EXTRACTED RECORDS -
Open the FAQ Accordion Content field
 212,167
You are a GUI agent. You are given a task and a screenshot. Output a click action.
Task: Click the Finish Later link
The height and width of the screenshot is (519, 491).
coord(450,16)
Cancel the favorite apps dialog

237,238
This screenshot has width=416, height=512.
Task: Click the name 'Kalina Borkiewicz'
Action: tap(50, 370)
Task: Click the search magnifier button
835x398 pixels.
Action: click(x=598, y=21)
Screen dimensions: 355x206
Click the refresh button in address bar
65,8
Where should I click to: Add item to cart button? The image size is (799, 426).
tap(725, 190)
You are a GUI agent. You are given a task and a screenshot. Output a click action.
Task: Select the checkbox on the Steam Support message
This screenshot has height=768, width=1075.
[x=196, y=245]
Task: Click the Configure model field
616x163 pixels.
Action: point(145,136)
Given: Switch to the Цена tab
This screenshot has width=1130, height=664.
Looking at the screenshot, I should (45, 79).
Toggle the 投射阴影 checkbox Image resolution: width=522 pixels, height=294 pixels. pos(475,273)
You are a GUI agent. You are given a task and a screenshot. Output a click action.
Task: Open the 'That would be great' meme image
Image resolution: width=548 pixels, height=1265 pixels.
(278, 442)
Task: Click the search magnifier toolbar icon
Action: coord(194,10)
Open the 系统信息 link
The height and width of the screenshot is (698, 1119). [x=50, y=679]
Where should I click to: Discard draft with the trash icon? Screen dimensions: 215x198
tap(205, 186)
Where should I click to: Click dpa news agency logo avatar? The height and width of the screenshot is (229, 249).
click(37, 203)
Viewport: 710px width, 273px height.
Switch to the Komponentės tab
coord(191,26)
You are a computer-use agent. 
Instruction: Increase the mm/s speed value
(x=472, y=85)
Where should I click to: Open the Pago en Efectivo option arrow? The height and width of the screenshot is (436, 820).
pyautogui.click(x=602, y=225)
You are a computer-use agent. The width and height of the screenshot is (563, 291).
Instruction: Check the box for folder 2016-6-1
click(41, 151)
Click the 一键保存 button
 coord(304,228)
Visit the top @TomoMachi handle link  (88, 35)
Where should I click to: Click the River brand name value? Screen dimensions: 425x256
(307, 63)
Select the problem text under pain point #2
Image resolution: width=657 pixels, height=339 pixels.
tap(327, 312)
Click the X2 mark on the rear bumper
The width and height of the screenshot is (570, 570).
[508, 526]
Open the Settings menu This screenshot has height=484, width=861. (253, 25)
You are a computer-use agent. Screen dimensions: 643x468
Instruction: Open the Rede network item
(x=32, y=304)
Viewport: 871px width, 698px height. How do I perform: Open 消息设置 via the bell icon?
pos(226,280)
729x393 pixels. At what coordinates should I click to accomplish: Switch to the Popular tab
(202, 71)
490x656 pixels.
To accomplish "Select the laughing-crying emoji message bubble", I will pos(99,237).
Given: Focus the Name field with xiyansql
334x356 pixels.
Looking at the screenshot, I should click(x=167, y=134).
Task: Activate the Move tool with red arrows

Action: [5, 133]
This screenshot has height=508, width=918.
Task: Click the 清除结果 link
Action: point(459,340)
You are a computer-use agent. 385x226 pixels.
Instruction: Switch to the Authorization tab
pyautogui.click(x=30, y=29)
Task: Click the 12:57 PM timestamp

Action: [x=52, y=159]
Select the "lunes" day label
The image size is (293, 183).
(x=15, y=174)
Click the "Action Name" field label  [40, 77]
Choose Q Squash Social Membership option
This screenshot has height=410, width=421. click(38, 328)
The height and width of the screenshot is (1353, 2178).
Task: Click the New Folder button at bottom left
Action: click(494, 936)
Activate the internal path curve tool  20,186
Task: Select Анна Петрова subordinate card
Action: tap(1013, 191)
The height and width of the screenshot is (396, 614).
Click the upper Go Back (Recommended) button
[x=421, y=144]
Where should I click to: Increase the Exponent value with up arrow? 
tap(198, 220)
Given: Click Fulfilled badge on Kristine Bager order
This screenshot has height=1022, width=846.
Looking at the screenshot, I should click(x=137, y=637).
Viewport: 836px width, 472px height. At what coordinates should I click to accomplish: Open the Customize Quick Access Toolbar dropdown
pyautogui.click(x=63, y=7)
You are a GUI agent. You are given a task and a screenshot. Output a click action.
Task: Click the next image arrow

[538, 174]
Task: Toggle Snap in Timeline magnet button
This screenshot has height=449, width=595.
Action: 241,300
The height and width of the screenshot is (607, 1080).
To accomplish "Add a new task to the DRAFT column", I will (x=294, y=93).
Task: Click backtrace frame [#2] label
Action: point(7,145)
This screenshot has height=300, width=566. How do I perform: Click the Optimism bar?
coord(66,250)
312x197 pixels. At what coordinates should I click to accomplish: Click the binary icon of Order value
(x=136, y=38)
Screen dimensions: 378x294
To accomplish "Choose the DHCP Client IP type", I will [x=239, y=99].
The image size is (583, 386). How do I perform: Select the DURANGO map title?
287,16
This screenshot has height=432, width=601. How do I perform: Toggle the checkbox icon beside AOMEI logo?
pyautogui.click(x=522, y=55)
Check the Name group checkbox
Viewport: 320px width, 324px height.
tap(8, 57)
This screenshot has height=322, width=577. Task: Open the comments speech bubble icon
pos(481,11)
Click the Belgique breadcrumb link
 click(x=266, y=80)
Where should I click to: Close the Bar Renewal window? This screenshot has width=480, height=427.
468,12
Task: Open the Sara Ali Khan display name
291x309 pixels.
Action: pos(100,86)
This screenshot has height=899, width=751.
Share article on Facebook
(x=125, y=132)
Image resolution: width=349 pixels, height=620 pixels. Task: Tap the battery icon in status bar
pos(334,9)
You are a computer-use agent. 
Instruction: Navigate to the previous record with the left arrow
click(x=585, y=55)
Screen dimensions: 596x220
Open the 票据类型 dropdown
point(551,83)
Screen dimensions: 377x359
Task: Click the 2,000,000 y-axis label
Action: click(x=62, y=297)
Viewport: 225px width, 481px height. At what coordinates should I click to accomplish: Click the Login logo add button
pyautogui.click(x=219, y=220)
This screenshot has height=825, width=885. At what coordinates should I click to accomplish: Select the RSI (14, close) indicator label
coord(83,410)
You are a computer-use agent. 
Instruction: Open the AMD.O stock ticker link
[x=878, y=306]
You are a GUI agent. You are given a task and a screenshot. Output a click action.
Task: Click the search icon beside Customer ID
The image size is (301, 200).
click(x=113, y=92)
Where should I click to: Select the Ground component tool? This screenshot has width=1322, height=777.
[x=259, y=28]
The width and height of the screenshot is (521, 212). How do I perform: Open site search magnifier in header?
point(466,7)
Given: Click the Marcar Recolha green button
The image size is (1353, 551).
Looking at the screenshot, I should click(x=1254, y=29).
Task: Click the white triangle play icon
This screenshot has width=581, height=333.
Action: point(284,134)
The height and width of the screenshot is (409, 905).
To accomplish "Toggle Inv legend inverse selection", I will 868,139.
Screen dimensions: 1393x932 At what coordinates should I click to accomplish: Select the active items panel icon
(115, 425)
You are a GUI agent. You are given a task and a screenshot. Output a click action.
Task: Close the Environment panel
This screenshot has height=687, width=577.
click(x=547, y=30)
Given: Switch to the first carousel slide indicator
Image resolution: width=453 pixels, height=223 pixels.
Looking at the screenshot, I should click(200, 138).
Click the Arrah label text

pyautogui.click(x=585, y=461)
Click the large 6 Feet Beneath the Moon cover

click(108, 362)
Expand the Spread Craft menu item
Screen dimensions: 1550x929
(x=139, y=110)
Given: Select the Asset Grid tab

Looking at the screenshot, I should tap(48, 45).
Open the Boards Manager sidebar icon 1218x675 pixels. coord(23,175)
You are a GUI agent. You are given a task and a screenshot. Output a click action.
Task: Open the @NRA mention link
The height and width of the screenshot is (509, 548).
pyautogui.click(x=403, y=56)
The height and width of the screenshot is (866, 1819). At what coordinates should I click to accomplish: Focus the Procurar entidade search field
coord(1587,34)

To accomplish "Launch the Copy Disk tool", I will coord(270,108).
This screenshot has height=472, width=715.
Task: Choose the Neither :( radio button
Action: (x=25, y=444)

TRY IT -
Only the lines above from the one with "This screenshot has height=322, width=577." through the one with "Task: Open the Sara Ali Khan display name" should be duplicated, character for character.

PROBLEM SOLUTION -
This screenshot has height=322, width=577. Task: Open the comments speech bubble icon
pos(481,11)
Click the Belgique breadcrumb link
 click(x=266, y=80)
Where should I click to: Close the Bar Renewal window? This screenshot has width=480, height=427.
468,12
Task: Open the Sara Ali Khan display name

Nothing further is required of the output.